Заключенным не оставили ни пищи, ни воды. Среди заключенных было много сыпнотифозных. В первый же день умерло несколько человек. С каждым днем число трупов росло. На третий день оставшиеся в живых сосали мокрые соленые камни и пили собственную мочу. Несколько человек пыталось переплыть широкий бурный пролив, отделявший остров от берега. Они утонули.
На пятый день кочевники-туркмены, проходившие по побережью, заметили на острове дым. Они поняли, что случилось неладное, и дали знать в ближайший аул, где были лодки. Зимой в шторм лодки шли к острову спасать неведомых людей. Имена туркмен, отважившихся на это, так и остались неизвестными.
Туркмены привезли на берег немногих оставшихся в живых. Часть умерла на берегу, часть пошла пешком в Красноводск через пустыню. До Красноводска дошло только девять человек.
Такова была эта простая история, никем еще не написанная страница гражданской войны.
– Так-то, ребятки! – сказал Хоробрых. – А вы спрашиваете, что такое драка!
Он ушел в пригородный аул покупать седла для верблюдов.
Вечер лег на медные горы, и ветер стих, как бы приветствуя меловую звезду, равнодушно блиставшую над пустыней.
1930
Ночь в Доссоре
Высокий старик, похожий на Виктора Гюго, лежал на скрипучей койке и читал рассказы Алексея Толстого. Слой тончайшей глинистой пыли покрывал парусиновый костюм старика.

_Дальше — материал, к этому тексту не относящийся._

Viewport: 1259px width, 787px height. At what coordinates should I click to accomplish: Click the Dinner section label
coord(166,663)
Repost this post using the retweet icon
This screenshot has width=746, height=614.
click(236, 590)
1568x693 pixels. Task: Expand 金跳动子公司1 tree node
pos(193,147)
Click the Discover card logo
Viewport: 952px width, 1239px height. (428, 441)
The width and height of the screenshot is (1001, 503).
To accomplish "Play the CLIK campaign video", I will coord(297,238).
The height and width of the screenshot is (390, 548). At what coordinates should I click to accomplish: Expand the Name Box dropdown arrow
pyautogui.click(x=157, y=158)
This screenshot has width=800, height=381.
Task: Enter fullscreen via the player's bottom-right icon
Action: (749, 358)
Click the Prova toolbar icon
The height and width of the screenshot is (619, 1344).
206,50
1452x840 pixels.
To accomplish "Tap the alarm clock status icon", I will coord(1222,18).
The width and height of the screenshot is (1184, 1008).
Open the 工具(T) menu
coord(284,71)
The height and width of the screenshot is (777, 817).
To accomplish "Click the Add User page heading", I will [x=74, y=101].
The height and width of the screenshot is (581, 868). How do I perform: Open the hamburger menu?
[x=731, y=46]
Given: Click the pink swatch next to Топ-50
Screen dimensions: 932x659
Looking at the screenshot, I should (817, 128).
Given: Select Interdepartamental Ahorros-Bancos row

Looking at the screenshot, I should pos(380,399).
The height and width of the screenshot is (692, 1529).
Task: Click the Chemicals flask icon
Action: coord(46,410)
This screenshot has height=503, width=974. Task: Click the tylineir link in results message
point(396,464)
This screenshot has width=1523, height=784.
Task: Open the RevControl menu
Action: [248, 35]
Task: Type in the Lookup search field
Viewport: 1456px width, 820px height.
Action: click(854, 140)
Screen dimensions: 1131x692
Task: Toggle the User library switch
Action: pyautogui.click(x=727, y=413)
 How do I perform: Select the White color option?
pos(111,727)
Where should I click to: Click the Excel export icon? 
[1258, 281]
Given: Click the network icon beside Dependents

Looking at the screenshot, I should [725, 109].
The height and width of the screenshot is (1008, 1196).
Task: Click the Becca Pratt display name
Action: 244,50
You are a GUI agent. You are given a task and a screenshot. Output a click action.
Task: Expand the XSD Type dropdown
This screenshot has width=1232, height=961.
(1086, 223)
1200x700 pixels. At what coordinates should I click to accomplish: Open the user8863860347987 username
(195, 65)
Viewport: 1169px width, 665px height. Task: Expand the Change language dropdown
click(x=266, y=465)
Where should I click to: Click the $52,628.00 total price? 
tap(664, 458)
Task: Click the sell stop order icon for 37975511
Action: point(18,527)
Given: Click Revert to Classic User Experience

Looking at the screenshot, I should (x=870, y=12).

Ровный и упругий ветер работал с настойчивостью моторного вентилятора и накачивал через проволочные сетки соленую пыль. Ветер дул со стороны Каспийского моря. Он нес тучи гнуса, из прибрежных камышей, хотя до моря было сто километров. Сейчас, ночью, гнуса не было видно, но днем он пролетал над Доссором черными извивающимися облаками. Сетки на окнах общежития для холостых были устроены от гнуса.
Старик кряхтел, садился на койку и тщательно вытирал полотенцем потное лицо. Потом он с неодобрением посматривал на полотенце, где отпечатывалась, как на негативе, черная пятерня. По числу оттисков можно было судить, что старик вытирался часто.
Толстого он читал как опытный инженер – строго и медленно. Он придирчиво следил за изгибами сюжета и отмечал ногтем те места, где авторская «формула» была недостаточно оправдана. Со стороны казалось, что он проверяет научный доклад, испещренный цифрами. Иногда он возвращался вспять, перечитывал старые куски, сопоставлял их с новыми и удивленно хмыкал.
– Сроду у Толстого не было такого въедливого читателя, – сказал в потолок инспектор труда, валявшийся на соседней койке. – Хотите партию в шахматы?
Старик грузно встал и оказался похожим на зебру. В складках его костюма пыли не было, и они белели причудливыми полосами на мятых брюках и куртке.
Электрическая лампочка то желтела, то наполнялась светом. Играть было трудно. Когда лампочка тускнела, старик сердился и отмахивался от нее, как от назойливой мухи.